Table of contents

How do I handle HTTPS websites with custom certificates in Ruby?

When web scraping HTTPS websites with custom certificates, self-signed certificates, or internal Certificate Authorities (CAs), Ruby's default SSL configuration may reject these connections.
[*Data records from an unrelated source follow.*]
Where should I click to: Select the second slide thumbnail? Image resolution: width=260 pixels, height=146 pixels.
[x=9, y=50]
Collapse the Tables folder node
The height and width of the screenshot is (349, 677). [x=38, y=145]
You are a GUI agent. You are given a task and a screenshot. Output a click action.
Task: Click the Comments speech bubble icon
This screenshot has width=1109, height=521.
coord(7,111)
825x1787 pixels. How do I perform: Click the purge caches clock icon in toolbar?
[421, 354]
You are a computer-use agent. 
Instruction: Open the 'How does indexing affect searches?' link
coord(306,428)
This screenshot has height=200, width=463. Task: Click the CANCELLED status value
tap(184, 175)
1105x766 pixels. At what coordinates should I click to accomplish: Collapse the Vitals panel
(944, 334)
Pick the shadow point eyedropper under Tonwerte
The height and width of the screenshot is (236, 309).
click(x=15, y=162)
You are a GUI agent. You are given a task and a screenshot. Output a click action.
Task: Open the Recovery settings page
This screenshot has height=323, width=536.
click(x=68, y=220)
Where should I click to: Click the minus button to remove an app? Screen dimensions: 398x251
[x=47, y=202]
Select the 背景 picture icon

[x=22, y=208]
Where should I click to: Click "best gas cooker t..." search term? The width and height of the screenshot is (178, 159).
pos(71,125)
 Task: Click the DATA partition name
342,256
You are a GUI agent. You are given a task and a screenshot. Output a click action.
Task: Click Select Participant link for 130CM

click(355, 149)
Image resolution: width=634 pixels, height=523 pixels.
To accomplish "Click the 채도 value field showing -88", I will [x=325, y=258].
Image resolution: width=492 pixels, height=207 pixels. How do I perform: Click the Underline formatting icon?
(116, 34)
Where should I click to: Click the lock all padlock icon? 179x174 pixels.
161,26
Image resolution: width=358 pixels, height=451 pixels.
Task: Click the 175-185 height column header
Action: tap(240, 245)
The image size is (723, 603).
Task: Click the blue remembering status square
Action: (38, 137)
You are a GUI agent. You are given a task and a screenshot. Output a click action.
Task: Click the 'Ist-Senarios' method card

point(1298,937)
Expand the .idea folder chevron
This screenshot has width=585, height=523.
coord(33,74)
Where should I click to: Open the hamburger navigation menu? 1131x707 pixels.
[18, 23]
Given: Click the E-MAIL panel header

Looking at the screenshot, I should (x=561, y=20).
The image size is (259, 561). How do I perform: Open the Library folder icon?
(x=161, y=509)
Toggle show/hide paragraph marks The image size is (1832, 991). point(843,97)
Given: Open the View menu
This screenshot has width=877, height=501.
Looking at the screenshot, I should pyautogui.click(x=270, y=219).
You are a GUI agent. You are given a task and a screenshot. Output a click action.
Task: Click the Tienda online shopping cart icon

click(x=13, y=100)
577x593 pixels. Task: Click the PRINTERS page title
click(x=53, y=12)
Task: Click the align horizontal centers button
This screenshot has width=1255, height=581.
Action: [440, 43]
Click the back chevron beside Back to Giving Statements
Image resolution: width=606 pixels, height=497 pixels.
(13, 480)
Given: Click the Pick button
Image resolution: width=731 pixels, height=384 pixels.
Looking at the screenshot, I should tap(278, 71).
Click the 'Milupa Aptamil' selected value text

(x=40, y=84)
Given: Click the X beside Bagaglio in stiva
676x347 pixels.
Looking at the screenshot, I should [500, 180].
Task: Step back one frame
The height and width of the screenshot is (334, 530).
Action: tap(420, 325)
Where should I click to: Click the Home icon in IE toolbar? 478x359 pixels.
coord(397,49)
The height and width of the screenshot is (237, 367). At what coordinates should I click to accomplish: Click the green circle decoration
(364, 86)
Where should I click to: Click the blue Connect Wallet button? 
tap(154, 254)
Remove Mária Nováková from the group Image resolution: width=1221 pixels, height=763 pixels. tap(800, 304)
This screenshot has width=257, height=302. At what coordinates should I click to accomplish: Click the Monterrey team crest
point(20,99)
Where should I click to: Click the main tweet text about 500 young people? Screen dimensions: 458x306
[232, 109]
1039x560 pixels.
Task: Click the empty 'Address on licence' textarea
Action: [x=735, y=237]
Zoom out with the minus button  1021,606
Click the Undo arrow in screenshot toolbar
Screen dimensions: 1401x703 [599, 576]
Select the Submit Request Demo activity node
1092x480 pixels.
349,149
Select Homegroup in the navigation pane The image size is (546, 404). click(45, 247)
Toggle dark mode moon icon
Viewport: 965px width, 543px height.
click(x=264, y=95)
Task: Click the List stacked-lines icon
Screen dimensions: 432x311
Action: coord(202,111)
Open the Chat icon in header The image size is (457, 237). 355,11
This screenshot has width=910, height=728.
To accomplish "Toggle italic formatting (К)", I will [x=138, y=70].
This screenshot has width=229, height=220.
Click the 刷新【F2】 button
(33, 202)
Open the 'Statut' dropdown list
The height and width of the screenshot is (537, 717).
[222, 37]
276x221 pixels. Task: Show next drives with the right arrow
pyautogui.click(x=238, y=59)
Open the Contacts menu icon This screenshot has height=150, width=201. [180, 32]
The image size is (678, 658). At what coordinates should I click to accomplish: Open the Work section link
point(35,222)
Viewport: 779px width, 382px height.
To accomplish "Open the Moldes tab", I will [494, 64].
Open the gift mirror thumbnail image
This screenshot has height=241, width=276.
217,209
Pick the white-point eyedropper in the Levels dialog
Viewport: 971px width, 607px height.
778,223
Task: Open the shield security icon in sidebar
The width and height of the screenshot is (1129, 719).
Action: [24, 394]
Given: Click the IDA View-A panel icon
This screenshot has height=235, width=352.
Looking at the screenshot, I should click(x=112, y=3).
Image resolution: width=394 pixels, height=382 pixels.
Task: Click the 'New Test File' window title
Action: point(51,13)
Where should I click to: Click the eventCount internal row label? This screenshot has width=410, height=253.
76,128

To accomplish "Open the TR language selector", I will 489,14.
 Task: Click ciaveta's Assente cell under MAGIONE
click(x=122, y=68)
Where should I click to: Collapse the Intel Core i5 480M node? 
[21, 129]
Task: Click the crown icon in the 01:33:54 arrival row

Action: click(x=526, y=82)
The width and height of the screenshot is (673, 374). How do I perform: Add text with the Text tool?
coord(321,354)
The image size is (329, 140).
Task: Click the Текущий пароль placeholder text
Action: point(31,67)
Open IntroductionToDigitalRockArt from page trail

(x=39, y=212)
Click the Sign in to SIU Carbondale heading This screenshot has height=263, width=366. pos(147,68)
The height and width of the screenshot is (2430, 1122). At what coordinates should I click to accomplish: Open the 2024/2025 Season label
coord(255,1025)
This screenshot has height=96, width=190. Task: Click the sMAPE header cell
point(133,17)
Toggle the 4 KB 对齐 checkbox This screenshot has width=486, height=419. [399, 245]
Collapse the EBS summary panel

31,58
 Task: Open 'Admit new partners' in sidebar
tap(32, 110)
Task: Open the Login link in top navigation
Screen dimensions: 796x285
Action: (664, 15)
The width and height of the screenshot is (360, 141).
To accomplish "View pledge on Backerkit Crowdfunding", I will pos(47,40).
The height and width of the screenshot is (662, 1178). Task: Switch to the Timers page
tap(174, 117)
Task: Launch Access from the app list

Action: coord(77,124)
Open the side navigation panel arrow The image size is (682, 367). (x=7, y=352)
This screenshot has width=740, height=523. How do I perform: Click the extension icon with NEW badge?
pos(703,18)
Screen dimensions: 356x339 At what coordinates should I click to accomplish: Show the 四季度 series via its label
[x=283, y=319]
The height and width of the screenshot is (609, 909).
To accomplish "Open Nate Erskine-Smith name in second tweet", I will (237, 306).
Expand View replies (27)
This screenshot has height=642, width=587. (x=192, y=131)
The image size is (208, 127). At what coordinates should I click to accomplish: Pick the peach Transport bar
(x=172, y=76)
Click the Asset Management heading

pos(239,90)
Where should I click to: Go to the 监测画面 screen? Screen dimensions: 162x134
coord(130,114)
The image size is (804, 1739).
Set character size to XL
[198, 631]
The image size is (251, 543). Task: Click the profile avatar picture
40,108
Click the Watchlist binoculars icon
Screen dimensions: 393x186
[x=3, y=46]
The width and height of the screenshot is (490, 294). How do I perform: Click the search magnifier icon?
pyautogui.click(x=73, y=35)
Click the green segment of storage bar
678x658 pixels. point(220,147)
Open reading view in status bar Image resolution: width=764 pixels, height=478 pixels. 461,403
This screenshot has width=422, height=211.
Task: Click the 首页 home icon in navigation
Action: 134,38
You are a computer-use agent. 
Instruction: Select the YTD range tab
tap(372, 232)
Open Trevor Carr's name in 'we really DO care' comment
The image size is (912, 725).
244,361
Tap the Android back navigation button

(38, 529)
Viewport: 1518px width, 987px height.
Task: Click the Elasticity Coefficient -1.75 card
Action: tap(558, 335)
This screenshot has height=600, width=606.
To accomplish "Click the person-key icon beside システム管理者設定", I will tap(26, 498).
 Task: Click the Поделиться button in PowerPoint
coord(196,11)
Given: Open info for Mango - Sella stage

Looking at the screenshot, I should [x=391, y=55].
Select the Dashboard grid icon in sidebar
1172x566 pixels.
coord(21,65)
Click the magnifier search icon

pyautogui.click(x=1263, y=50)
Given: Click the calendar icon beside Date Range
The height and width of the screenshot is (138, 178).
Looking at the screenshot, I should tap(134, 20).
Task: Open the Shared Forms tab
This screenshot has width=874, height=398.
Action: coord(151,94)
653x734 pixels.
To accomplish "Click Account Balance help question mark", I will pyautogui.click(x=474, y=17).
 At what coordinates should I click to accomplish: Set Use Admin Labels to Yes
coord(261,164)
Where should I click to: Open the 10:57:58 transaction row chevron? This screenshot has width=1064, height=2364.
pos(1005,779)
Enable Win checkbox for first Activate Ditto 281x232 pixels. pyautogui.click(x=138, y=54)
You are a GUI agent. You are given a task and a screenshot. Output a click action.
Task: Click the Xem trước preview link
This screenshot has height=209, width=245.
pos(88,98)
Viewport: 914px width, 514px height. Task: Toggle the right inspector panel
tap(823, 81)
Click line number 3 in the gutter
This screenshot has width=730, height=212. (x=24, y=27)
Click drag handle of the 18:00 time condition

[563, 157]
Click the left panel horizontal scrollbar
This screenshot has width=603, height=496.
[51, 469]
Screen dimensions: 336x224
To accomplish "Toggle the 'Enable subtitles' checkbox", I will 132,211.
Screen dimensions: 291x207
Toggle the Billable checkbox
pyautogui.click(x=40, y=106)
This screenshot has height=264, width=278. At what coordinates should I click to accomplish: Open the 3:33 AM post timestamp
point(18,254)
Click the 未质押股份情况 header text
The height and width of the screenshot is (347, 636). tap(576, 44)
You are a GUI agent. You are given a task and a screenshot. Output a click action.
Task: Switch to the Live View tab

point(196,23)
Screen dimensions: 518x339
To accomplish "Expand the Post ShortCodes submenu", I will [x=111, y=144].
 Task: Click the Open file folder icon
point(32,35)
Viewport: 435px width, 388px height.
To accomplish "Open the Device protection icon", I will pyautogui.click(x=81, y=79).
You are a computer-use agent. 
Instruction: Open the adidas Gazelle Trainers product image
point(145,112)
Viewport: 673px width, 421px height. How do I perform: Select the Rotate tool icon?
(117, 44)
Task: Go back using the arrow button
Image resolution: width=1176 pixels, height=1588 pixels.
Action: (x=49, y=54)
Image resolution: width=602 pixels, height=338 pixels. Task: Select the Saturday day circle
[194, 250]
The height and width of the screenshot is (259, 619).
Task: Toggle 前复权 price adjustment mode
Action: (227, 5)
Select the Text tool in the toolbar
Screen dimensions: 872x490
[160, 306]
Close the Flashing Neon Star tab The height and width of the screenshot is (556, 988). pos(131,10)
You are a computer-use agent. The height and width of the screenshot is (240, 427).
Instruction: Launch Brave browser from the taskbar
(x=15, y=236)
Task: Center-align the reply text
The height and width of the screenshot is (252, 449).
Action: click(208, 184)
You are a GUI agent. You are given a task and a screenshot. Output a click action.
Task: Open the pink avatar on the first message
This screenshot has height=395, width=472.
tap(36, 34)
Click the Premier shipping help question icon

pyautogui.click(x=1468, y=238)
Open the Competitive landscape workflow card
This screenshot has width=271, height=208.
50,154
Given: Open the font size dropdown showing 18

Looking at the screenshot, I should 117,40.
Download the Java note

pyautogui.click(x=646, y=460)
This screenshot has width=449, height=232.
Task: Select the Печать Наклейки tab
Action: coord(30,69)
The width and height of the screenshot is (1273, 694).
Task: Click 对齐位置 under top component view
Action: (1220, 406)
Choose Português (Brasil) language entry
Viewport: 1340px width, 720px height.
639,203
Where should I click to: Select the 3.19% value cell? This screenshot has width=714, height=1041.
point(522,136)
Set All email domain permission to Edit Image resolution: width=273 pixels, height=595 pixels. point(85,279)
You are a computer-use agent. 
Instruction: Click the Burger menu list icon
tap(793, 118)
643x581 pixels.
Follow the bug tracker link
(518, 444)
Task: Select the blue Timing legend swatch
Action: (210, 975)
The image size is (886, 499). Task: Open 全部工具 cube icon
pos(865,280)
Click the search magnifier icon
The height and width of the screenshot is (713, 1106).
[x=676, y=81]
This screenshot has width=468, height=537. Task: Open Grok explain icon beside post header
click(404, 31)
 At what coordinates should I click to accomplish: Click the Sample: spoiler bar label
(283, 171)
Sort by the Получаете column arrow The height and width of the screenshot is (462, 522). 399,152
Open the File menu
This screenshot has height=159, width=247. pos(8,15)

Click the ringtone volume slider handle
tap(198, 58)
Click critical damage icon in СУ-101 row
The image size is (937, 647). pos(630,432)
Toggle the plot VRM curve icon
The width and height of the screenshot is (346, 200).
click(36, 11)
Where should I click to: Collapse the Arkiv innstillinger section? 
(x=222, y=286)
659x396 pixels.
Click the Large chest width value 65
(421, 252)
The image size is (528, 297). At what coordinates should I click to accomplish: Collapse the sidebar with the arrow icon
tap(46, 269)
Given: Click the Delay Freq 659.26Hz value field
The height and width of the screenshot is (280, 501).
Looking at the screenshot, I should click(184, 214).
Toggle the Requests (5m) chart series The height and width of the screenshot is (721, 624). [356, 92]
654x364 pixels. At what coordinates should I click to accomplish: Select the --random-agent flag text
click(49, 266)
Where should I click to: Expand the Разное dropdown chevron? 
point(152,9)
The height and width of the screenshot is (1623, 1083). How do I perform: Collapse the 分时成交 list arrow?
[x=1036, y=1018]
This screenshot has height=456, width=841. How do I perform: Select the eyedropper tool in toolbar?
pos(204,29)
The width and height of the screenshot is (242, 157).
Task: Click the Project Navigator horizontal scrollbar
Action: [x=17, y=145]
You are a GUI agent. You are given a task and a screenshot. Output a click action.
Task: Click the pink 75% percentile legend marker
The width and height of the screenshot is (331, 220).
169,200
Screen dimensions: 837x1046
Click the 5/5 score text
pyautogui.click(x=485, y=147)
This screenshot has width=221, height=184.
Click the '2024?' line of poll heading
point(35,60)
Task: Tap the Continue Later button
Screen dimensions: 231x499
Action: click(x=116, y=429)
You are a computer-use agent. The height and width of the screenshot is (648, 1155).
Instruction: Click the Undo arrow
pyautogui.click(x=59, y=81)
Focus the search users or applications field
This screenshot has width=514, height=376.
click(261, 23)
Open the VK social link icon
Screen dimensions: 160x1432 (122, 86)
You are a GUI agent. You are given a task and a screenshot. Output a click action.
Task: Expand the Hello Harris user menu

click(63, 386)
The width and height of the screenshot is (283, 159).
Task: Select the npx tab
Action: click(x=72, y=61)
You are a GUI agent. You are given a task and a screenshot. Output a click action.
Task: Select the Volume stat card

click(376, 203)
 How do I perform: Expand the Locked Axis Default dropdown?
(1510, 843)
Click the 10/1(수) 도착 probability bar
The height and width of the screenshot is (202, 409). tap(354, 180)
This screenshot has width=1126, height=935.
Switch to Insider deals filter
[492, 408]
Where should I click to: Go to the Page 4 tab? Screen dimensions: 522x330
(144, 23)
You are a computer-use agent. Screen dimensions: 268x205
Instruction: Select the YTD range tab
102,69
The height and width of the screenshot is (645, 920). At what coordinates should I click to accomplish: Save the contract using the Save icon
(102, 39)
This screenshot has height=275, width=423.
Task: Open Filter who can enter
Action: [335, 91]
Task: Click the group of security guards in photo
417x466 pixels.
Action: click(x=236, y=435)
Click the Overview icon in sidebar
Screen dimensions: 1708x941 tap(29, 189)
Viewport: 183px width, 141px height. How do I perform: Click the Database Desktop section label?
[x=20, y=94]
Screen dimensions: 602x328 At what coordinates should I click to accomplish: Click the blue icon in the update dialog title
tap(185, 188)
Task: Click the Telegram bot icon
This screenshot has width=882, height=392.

This comprehensive guide shows you how to properly configure Ruby to handle custom certificates while maintaining security best practices.

Understanding Custom Certificate Scenarios

Custom certificates are commonly encountered in: - Internal corporate networks with private Certificate Authorities - Development environments using self-signed certificates
- Staging servers with temporary certificates - Legacy systems with outdated certificate chains - API endpoints requiring client certificate authentication - Load balancers with custom SSL termination

Unlike completely disabling SSL verification, properly handling custom certificates maintains security while enabling access to these protected resources.

Method 1: Using Custom CA Certificate Bundles

The most secure approach is to specify custom Certificate Authority (CA) bundles that include your required certificates.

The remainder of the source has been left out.